Savaşlar etrafımızı sararken Türkiye öncelikle yaralarını sarıyordu. Birbirinden uzaklaştırılan toplum kesimlerinin arasındaki ayrışmayı bitirmenin çabası içindeydi. Her darbe ile daha çok yara almıştık. Ve son postmodern olanı toplumun temel harcını oluşturan sosyolojiyi hedef almıştı.

Önce içerisi toparlandı. Sonra sınırlara bakıldı. Delik deşik olan ve neredeyse kontrolü teröre ve destekçilerine bırakılan bölgeler gözden geçirildi. Güne, şehit edilen gençlerinin isimlerini duyarak başlayan Türkiye karakol baskınlarından kurtarıldı.
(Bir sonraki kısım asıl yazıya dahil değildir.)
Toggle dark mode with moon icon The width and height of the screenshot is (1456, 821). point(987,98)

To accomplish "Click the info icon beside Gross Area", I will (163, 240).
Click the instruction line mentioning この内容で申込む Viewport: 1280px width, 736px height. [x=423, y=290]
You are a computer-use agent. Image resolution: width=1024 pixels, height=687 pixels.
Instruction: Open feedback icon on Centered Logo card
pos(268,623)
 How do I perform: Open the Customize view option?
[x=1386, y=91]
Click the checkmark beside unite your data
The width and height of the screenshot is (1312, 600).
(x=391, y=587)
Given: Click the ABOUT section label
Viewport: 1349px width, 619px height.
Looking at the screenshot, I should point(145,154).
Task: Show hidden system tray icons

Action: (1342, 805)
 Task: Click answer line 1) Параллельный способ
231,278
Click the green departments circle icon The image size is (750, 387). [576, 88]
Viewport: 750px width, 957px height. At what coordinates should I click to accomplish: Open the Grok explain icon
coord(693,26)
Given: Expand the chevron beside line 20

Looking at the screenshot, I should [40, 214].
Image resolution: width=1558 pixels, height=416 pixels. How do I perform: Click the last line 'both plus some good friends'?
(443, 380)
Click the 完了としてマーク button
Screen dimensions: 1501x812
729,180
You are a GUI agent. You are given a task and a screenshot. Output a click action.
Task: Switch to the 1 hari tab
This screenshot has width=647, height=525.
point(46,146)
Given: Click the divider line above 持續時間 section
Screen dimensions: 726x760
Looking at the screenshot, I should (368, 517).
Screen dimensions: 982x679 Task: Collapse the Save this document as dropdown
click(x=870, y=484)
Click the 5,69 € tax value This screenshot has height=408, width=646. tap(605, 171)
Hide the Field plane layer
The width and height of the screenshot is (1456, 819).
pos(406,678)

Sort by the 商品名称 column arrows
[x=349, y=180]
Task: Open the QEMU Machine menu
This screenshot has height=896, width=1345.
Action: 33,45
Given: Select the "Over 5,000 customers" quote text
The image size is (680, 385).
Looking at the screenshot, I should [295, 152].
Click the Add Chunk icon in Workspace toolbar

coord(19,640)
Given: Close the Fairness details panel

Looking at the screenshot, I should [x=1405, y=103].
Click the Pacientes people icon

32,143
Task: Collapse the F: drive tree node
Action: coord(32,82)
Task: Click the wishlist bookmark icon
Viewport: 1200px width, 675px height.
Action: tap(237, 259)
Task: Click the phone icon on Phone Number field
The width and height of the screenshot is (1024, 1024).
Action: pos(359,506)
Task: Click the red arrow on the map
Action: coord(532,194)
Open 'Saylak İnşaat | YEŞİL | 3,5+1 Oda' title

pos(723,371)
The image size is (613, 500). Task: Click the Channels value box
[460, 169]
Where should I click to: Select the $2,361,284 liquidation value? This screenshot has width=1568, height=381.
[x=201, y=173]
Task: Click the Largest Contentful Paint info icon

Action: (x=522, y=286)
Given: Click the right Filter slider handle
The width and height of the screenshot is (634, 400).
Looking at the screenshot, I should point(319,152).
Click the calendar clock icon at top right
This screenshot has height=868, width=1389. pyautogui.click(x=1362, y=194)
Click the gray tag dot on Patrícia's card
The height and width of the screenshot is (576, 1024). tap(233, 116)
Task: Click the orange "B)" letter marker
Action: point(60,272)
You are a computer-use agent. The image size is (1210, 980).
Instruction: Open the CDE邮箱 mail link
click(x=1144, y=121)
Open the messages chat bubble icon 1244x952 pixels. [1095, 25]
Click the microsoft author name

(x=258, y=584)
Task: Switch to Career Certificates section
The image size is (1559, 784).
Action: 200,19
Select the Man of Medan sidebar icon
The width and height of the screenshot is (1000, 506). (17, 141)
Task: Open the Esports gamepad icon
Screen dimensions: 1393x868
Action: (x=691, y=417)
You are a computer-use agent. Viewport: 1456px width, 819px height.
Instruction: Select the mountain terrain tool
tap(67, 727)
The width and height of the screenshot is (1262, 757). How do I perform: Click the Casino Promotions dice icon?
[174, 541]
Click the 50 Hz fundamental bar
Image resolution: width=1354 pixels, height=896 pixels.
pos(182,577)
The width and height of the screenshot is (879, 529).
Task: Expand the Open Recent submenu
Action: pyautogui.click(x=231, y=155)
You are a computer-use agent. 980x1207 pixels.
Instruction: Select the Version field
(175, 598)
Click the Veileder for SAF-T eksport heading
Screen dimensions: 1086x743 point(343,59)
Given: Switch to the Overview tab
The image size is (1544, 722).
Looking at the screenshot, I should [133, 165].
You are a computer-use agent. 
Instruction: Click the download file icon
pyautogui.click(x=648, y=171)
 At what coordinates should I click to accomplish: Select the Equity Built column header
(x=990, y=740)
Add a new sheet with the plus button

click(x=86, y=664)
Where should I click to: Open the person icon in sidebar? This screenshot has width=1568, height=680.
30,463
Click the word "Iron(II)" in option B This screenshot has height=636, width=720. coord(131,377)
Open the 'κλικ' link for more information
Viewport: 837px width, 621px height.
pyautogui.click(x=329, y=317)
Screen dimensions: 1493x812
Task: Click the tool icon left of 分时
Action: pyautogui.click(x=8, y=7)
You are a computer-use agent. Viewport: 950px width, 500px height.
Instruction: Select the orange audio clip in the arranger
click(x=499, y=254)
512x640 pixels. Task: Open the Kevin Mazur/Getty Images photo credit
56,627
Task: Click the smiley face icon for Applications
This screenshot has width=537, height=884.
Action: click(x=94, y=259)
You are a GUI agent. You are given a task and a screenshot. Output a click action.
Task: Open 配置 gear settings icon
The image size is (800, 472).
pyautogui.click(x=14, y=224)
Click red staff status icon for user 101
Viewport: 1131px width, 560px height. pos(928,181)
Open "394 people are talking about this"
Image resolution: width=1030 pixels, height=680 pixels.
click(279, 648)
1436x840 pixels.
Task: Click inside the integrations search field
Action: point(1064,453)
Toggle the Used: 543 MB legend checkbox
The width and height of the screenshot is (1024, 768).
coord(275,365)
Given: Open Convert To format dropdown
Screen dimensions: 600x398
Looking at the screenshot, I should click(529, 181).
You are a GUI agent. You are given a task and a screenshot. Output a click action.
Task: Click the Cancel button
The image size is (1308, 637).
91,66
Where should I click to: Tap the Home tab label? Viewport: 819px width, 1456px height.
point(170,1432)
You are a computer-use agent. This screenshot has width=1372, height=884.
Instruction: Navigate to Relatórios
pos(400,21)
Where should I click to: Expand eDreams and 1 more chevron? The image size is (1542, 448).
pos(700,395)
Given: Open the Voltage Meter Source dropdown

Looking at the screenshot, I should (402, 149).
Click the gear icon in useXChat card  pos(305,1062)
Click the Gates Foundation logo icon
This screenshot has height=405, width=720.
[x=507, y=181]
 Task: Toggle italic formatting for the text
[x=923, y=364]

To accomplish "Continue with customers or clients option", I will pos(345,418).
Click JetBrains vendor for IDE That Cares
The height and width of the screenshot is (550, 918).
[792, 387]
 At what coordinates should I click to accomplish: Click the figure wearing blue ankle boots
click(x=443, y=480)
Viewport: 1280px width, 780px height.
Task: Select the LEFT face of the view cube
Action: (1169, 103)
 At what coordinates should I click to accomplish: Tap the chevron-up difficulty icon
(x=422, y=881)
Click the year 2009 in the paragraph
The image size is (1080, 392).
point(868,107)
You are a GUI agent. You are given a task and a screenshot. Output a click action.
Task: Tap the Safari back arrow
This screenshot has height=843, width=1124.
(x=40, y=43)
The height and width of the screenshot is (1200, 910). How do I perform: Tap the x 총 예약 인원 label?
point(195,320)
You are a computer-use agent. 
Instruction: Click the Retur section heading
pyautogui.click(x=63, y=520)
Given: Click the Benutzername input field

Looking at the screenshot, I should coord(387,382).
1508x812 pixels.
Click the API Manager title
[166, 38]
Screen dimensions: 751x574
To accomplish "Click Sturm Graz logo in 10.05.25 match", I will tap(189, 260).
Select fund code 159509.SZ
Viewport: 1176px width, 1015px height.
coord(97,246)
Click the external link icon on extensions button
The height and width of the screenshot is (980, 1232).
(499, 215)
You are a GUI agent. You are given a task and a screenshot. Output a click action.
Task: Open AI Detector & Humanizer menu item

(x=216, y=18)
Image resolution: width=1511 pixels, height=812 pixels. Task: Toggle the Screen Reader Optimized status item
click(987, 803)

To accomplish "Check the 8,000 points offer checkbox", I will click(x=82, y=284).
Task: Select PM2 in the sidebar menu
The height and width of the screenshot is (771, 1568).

İç Anadolu’da yaşayanların sadece ekranda çatışmalarla gördüğü bölgede kardeşlik havası esti. Zorlu bir süreçti. Osmanlı’yı parçalara ayıranlar müreffeh ülkelerinde kurdukları silah fabrikalarına abone yazmışlardı çoğu ülkeyi. Buna biz de dahildik.

Askeri teknoloji alanında İsrail’in verdiği teçhizatın modernizesi için hep kapısındaydık.

Sonra oyunu kuranlar bize yöneldi. Ekonomisi güçlenen, komşularıyla ilişkilerini artıran, yeri geldiğinde arabuluculuk yapan ülkemizi çevreleme harekâtı başlatıldı.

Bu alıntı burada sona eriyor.